■ Study text ■
By Jadranko Tomic- Bobas, J.D., Managing Hotline Attorney, and Ashley Jayne, Legal Hotline Intern.
The Michigan Court of Appeals came down with an opinion last month that will have a significant impact on Medicaid planning.
Protective orders are a commonly used tool by Michigan Medicaid planners. Married couples often face difficulties in spending down their assets, so that one spouse may qualify for Medicaid benefits. Also, the loss of the institutionalized spouse’s income creates an extreme hardship on the spouse still living in the community (“community spouse”). Once Medicaid eligibility is obtained, the community spouse is left, as the Court of Appeals in In re Estate of Joseph VanSach Jr. and In re Estate of Jerome R. Bockes put it, “pauperized,” or to be made very poor, because most of the couple’s joint assets must be spent.
To combat this, the Medicaid statutes allow for an income allowance for community spouses, which is taken from the institutionalized spouse’s income and lowers the amount that the institutionalized spouse is expected to pay towards their care which is called the “patient pay amount.” Michigan Department of Health and Human Services (MDHHS) uses a formula to calculate the patient pay amount. Protective orders can divert a larger part of the institutionalized person’s income to the community spouse – which results in more income for the community spouse to cover costs of living and maintenance.

■ Dataset excerpt ■
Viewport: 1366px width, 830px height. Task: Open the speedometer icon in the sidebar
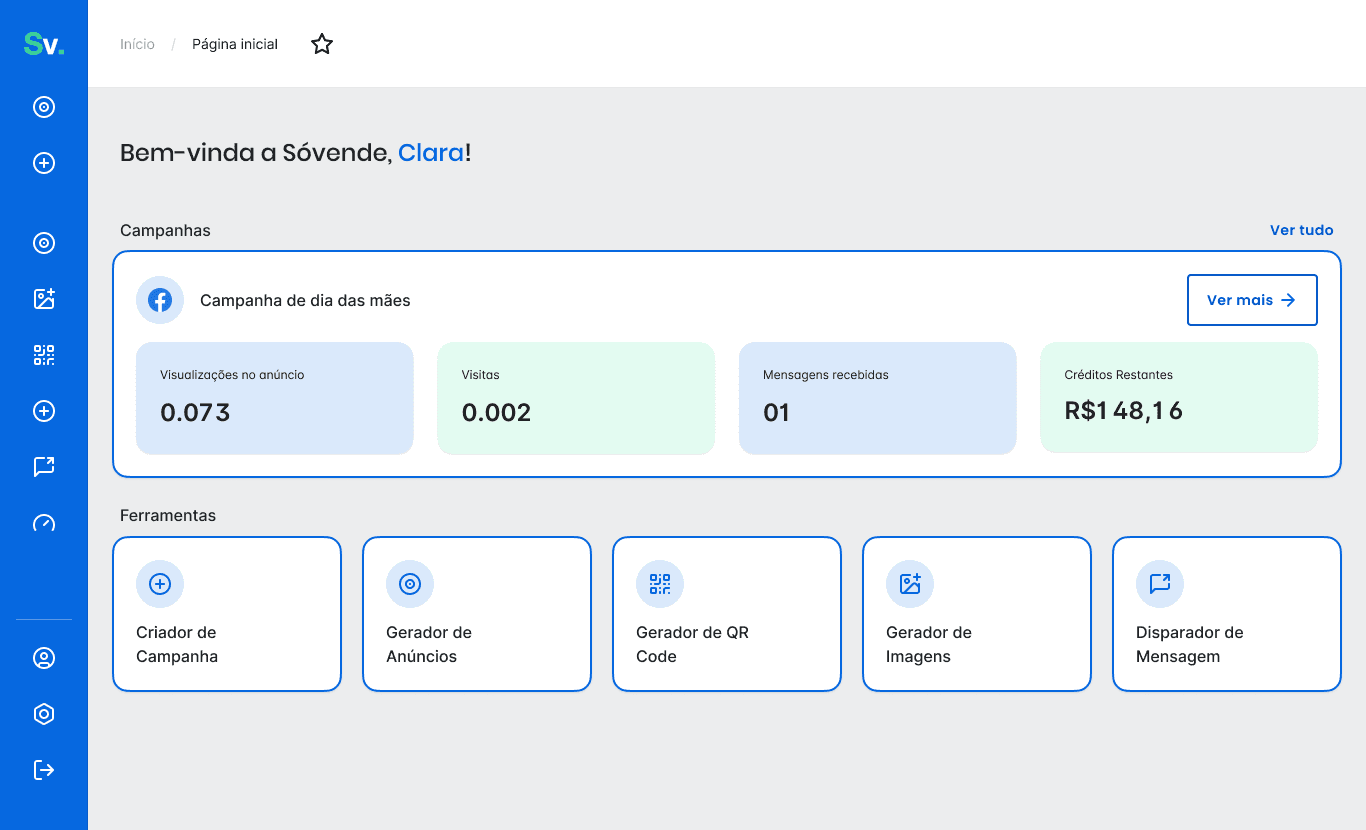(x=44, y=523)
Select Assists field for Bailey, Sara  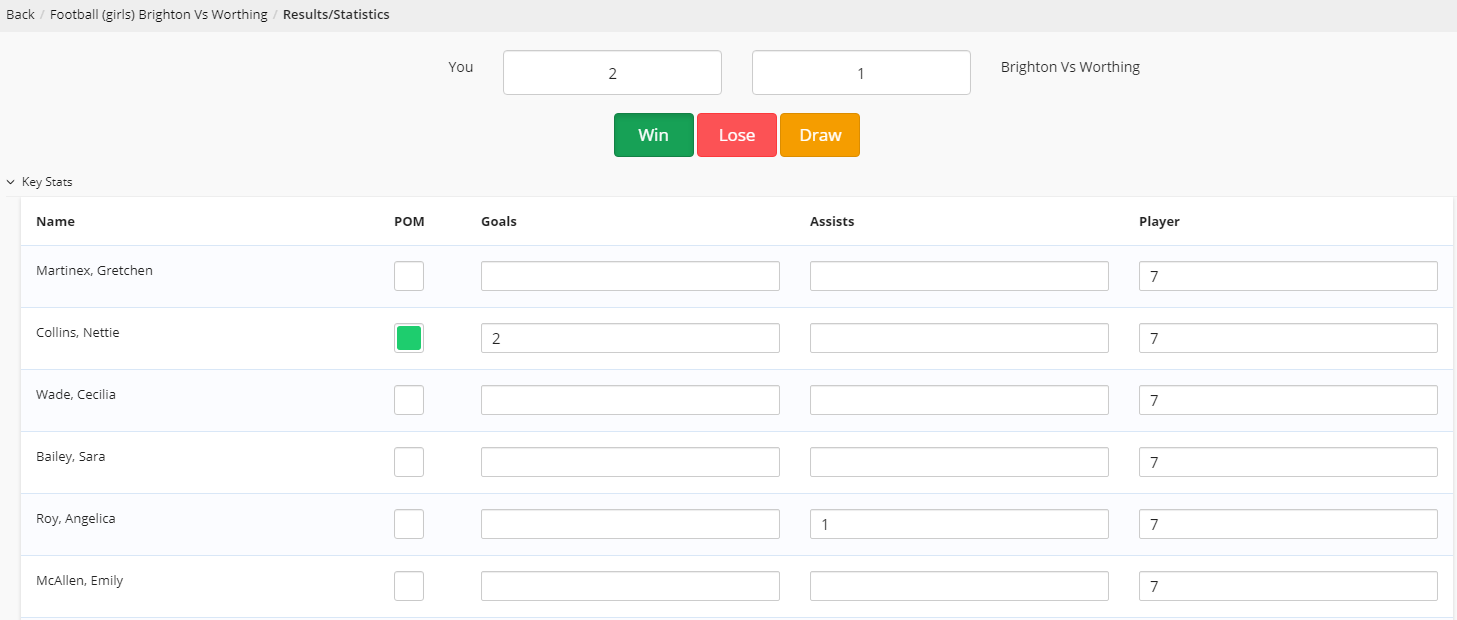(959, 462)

■ Task instructions ■
Reproduce word for word the part of the Medicaid planning article above from "Protective orders are" to "must be spent.".

■ Solution to this task ■
Protective orders are a commonly used tool by Michigan Medicaid planners. Married couples often face difficulties in spending down their assets, so that one spouse may qualify for Medicaid benefits. Also, the loss of the institutionalized spouse’s income creates an extreme hardship on the spouse still living in the community (“community spouse”). Once Medicaid eligibility is obtained, the community spouse is left, as the Court of Appeals in In re Estate of Joseph VanSach Jr. and In re Estate of Jerome R. Bockes put it, “pauperized,” or to be made very poor, because most of the couple’s joint assets must be spent.